_What you have to do:_ Copy the stretch from the line containing "Click the 100 g column header" through the end of the records, swapping "Measure tool" for "Ruler tool" and changing nothing else. Leave out the pictures.

_Records shown:_
···
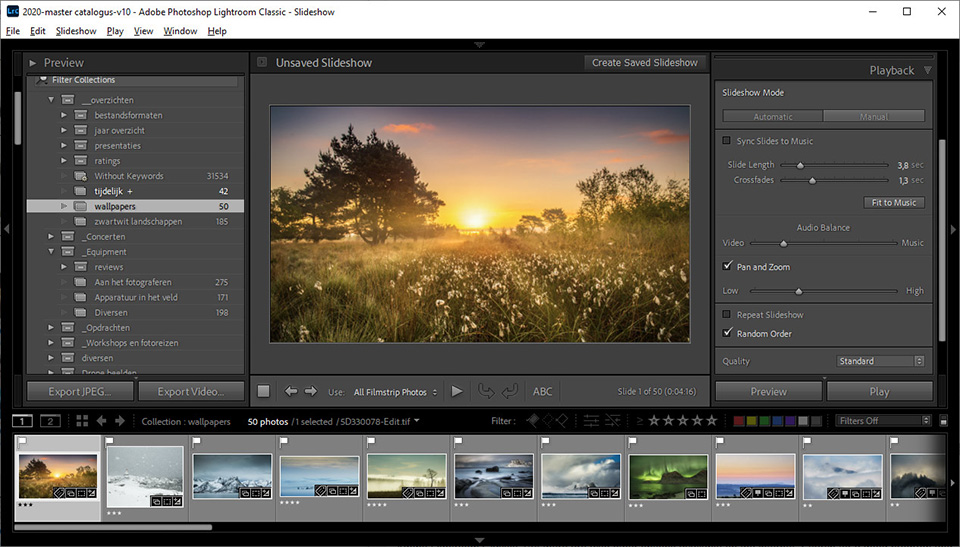The width and height of the screenshot is (960, 547).
Task: Open the Filters Off dropdown
Action: [883, 421]
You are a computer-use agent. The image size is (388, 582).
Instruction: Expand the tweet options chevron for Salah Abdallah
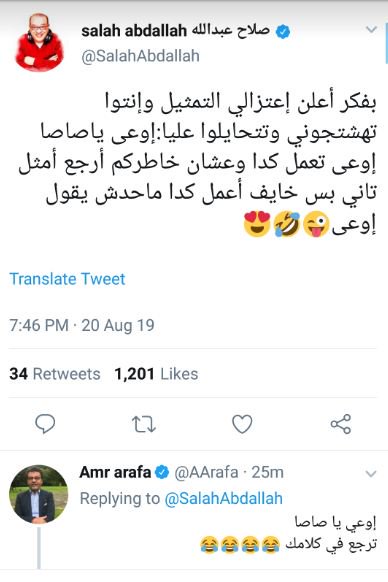point(371,29)
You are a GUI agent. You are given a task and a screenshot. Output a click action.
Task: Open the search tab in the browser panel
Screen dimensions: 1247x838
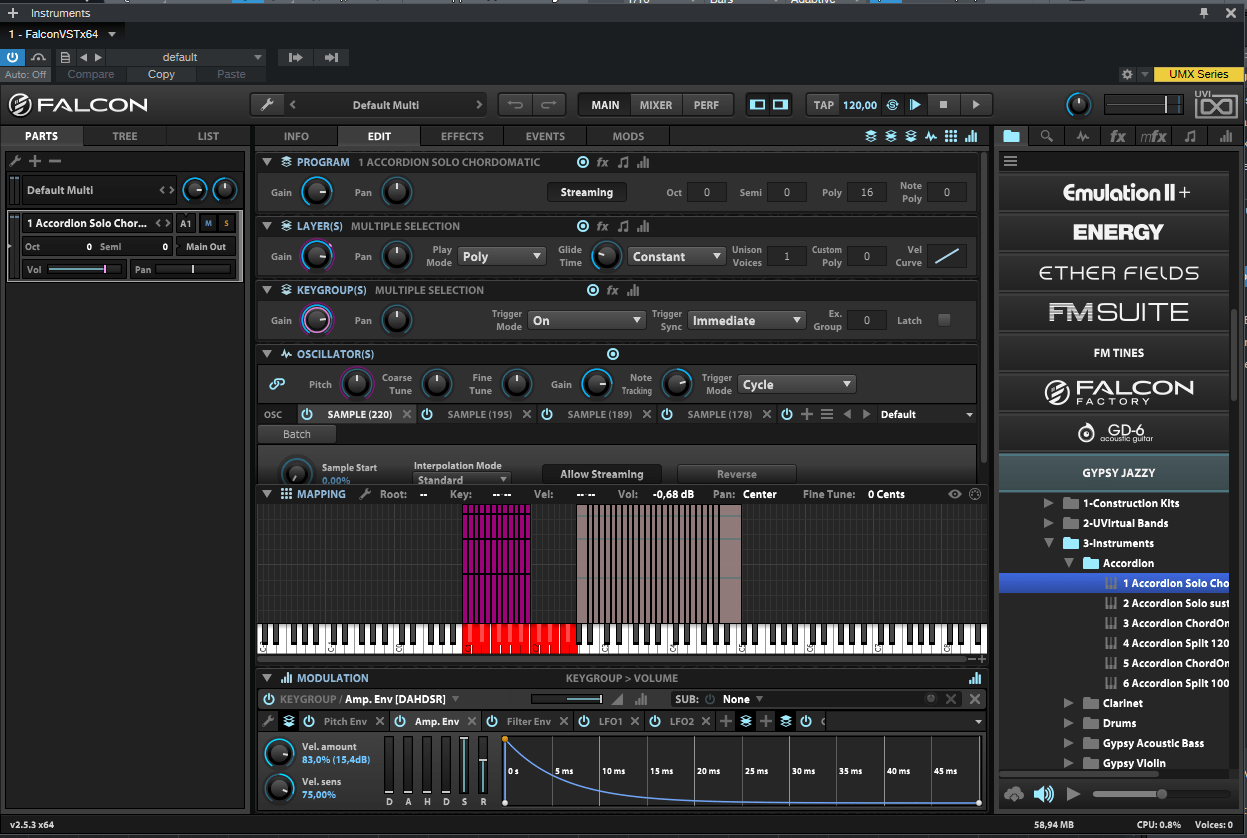[x=1046, y=136]
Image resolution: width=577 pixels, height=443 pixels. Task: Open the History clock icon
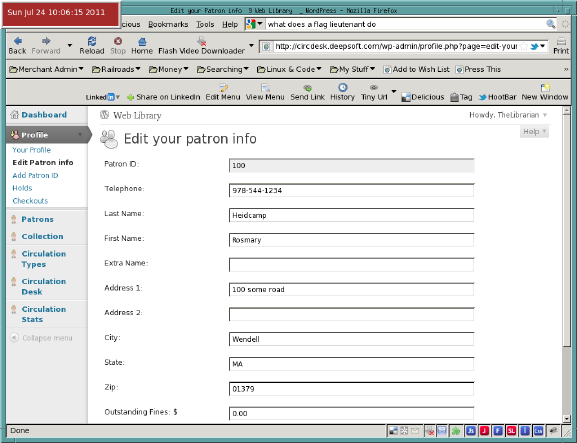(x=343, y=88)
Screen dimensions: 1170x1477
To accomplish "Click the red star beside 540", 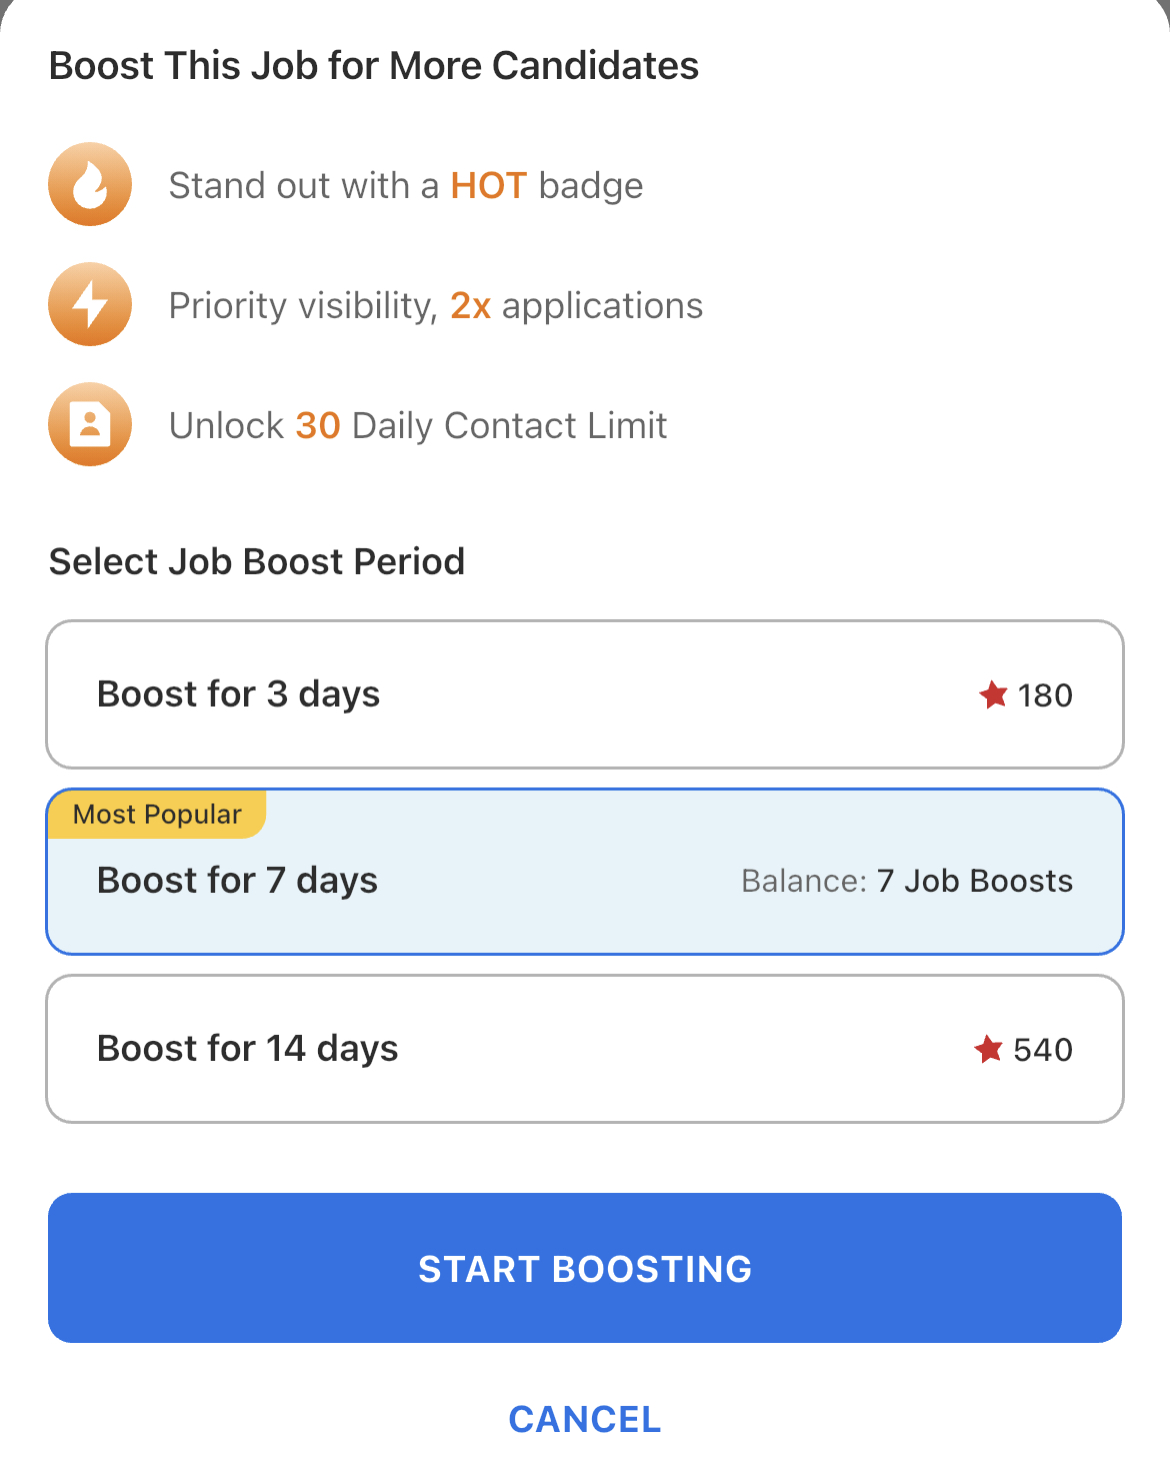I will click(x=988, y=1049).
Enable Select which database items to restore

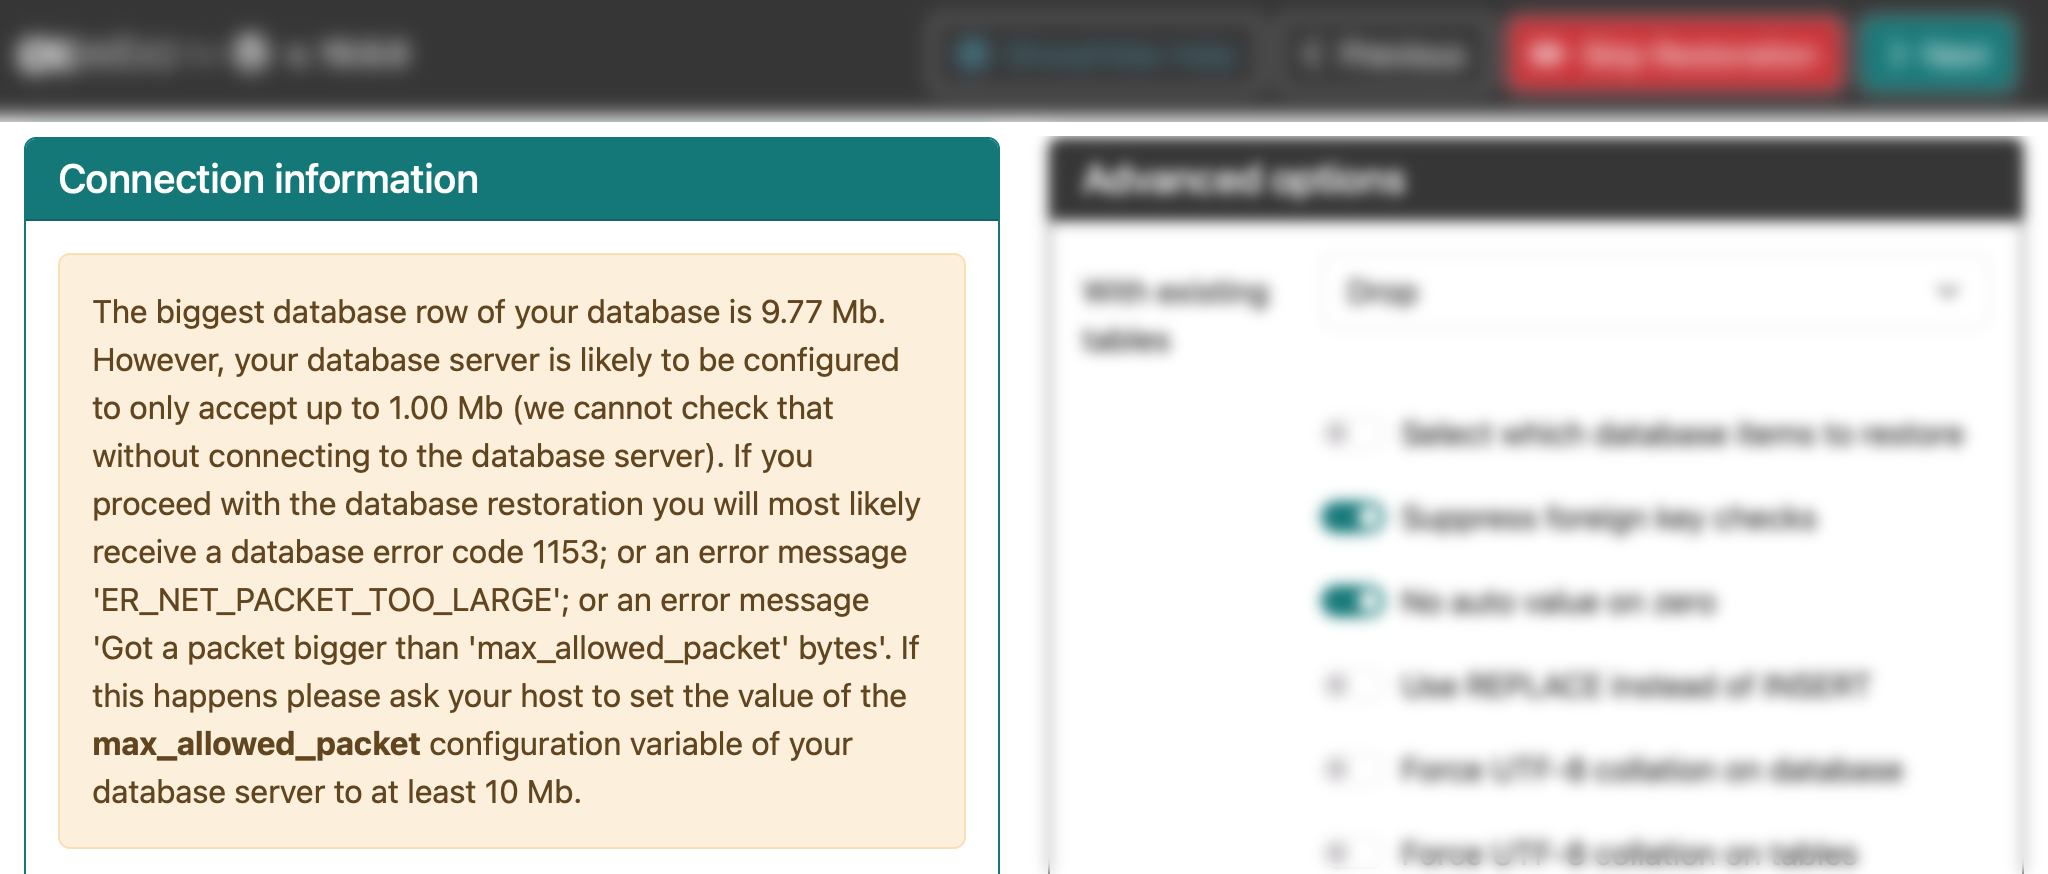[x=1350, y=434]

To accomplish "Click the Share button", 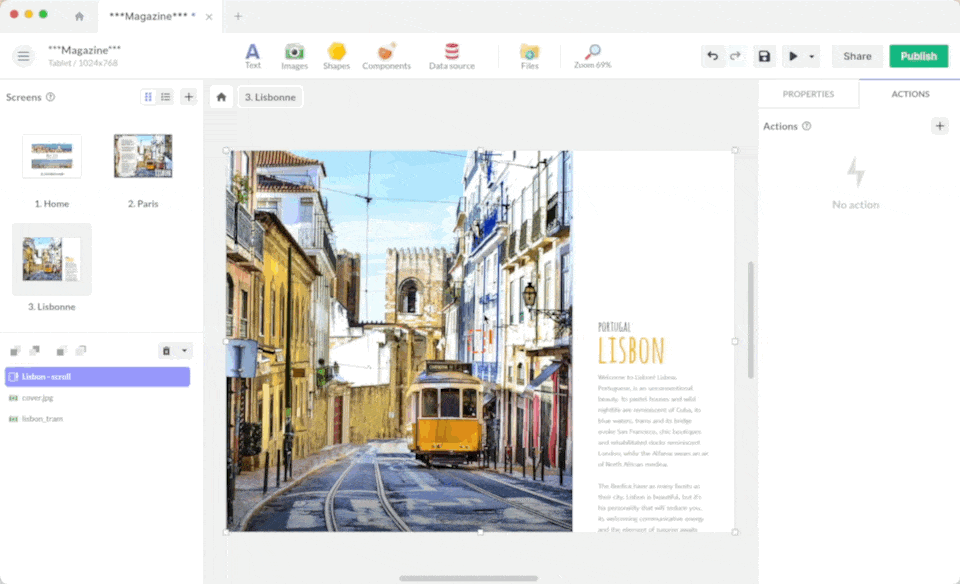I will click(x=857, y=56).
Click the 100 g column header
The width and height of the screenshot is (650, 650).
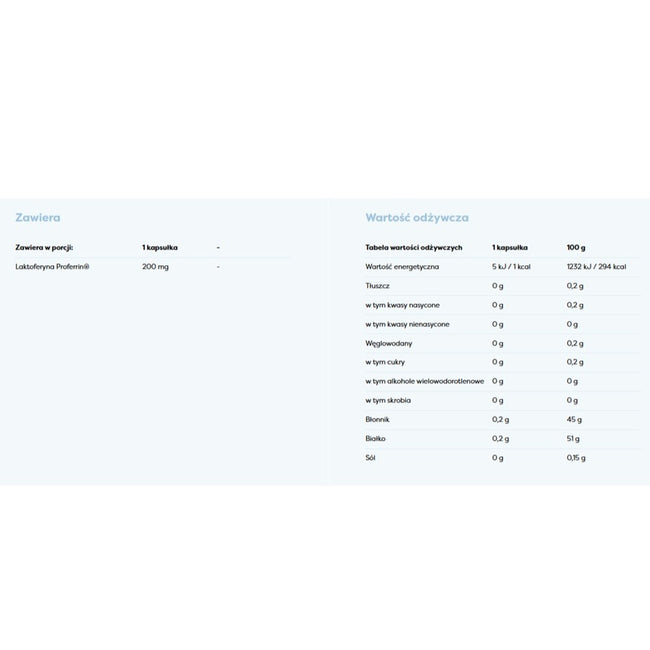(576, 246)
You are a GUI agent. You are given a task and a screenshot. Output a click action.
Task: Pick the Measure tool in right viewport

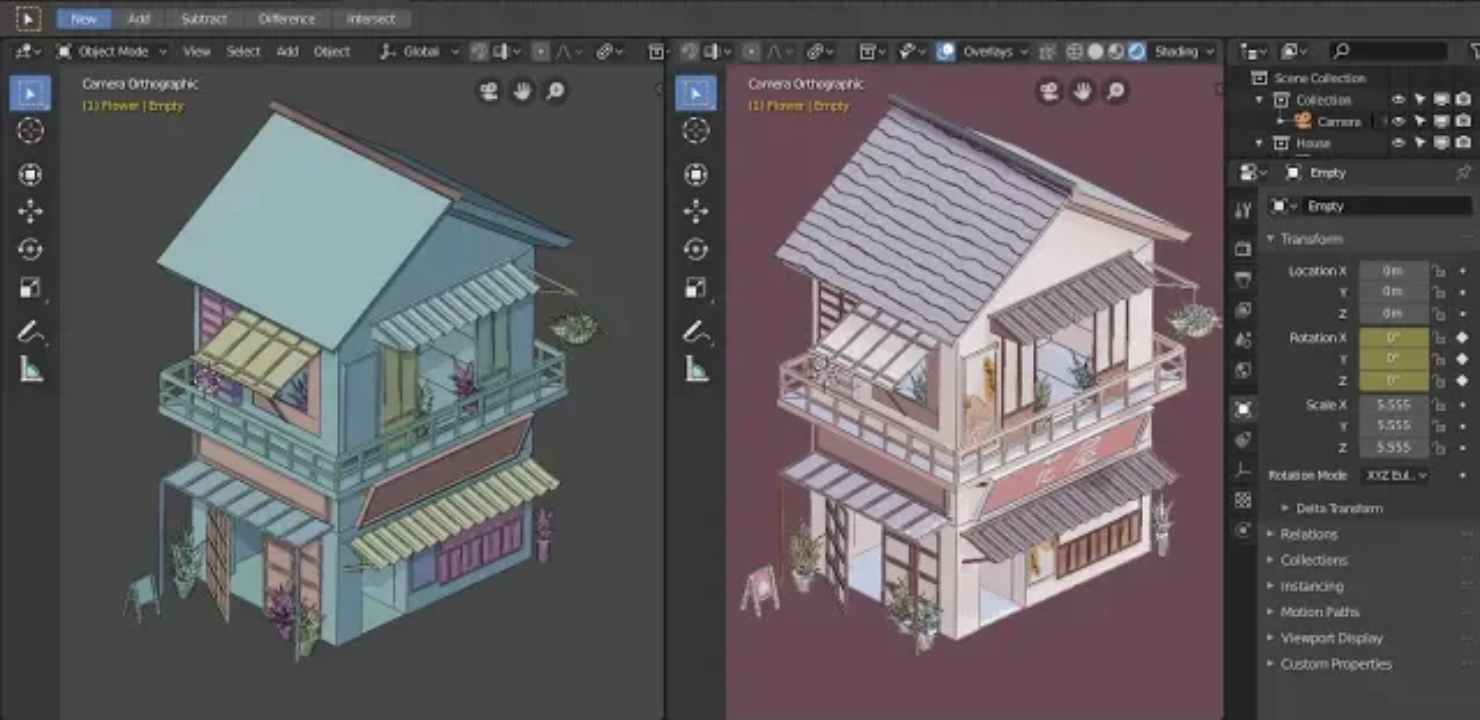point(696,370)
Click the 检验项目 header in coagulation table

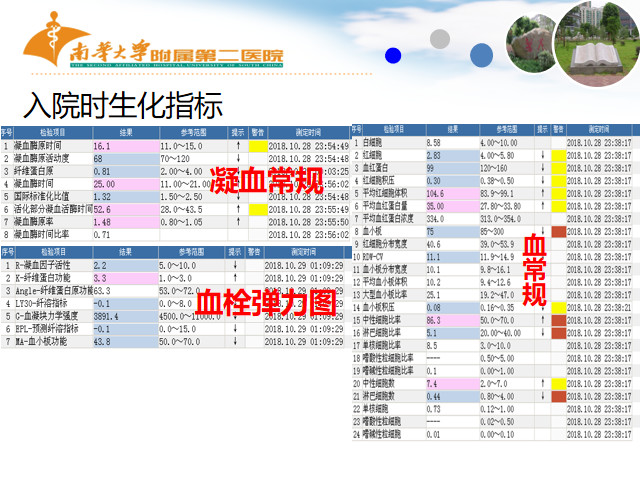(x=53, y=133)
···
_Output of the exercise:_
Click the 100 g column header
The width and height of the screenshot is (650, 650).
(576, 246)
You are a GUI agent. You are given a task and a screenshot. Output a click action.
Task: Pick the Ruler tool in right viewport

point(696,370)
Click the 检验项目 header in coagulation table

(x=53, y=133)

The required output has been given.